Eating Oil, Eating Sunshine

Here is a fascinating presentation by Michael Pollan, journalist and professor at UC Berkeley. I know that the video is pretty long, but Pollan’s presentation doesn’t start until 23 minutes in and I really encourage you to watch the whole thing, even if it’s in chunks of 10 minutes at a time. Pollan gives an in-depth history of the food system in the last 70 or so years. I think this video is important to watch if you’ve ever wondered “How did we get to this point, when our agricultural system is so wasteful, pollutive, and unsustainable?” or “When did we go from small, self-supporting family farms to the huge, standardized, pesticide-ridden farms so common today?” Looking back helps explain our current situation by showing us how we got here. In investigating the choices and ideas that led us to our current food system, we have to ask: “Do these ideas still hold up and work well? Or did they ever?”

In Examining our past and understanding how we came to our current situation, we can think about how we want to move forward. We may praise pre-WWII agriculture because it was more environmentally efficient, taking its energy from the sun rather than petroleum. But does is this the exact way we want to proceed? We have to decide if it will work to revert to these old ways and if that way of farming makes sense for our modern times. Pre-WWII, when people were growing their own food, the diet was less diverse and the life expectancy shorter. My grandpa told me once that never even saw fruits like kiwis or banans for most of his life because everything that people ate was grown close to home. Nowadays, many people probably aren’t willing to give up the exotic fruits grown in Hawaii or the peppers from Mexico that they can get year round because of the warmer climate. How can we apply the pre-WWII model to our  situation and adapt it, tweak it to fit the current and predicted future conditions? Maybe it will work in some places, for some people, but we’ll need to incorporate more modern technology and knowledge. We can compare new methods in farming to the old ones and ask if it meets the same standards, even if the new techniques might seem completely different from the old ones. Maybe we just have to find the timeless core idea of that old farming, its strongest central value, and preserve that in all of our agricultural endeavors.

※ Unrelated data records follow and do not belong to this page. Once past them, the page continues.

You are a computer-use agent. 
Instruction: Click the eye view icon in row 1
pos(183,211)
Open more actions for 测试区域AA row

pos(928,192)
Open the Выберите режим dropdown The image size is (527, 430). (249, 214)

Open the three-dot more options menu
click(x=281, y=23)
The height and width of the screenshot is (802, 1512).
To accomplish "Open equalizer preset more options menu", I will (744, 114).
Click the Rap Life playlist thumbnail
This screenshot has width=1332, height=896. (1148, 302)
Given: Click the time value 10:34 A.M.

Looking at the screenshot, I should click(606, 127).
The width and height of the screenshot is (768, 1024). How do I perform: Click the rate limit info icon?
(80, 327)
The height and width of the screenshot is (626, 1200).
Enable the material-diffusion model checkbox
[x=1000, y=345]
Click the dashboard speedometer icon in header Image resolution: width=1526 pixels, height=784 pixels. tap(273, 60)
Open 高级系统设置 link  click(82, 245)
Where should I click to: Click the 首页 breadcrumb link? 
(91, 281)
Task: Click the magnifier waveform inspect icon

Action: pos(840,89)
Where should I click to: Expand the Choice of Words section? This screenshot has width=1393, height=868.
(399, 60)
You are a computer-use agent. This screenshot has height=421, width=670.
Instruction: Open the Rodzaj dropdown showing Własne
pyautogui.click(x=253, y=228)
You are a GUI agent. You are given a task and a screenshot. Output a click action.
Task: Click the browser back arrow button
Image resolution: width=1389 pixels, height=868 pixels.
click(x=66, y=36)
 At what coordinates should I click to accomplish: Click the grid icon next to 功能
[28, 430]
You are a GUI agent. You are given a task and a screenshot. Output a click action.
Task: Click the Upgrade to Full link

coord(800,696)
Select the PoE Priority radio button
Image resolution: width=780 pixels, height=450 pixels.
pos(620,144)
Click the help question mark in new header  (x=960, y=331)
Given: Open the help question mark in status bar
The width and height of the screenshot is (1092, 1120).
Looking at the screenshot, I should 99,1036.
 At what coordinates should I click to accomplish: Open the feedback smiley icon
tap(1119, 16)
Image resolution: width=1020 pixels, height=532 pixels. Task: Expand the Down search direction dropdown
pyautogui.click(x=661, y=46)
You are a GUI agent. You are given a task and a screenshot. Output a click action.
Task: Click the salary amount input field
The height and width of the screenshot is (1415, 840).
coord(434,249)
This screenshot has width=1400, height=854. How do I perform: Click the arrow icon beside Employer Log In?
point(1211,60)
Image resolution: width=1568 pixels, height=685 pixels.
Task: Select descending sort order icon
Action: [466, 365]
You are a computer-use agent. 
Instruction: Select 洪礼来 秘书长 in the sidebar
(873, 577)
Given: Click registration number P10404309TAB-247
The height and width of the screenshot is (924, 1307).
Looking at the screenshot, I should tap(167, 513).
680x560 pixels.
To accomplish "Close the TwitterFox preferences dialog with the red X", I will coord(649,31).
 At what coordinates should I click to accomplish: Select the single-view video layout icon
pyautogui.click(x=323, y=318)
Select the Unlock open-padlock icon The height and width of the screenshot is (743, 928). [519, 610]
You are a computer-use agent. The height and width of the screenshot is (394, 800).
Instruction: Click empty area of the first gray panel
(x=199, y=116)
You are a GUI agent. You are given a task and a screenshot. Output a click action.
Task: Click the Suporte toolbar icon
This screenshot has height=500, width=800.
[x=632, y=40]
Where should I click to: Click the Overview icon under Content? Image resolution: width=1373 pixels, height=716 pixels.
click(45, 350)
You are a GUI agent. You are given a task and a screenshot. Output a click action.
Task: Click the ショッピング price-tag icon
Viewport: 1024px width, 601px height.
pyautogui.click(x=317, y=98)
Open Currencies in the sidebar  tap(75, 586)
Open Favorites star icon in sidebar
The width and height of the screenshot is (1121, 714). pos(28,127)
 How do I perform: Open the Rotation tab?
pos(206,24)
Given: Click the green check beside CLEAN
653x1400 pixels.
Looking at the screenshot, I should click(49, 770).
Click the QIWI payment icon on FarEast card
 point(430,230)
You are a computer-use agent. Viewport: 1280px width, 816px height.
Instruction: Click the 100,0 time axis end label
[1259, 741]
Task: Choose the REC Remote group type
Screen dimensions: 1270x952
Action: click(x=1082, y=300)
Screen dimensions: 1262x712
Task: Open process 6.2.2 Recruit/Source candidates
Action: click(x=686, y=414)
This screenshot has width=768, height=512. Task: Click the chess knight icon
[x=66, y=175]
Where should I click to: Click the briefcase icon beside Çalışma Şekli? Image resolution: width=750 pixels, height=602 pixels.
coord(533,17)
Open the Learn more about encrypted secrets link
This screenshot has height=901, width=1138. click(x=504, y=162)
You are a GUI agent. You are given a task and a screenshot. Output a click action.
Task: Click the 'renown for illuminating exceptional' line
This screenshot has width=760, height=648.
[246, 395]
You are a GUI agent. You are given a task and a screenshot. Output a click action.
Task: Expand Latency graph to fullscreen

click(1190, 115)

On a different note, our chickens have just started laying! They are so fresh and delicious. Right now, just three are laying so we’re getting light green, brown, and cream-colored eggs. But soon, as they all start laying, we’ll get white eggs and dark chocolate brown eggs too. It’s pretty exciting to go out and see the eggs and think about what we’ve given the hens so that they’ll give us their eggs in return.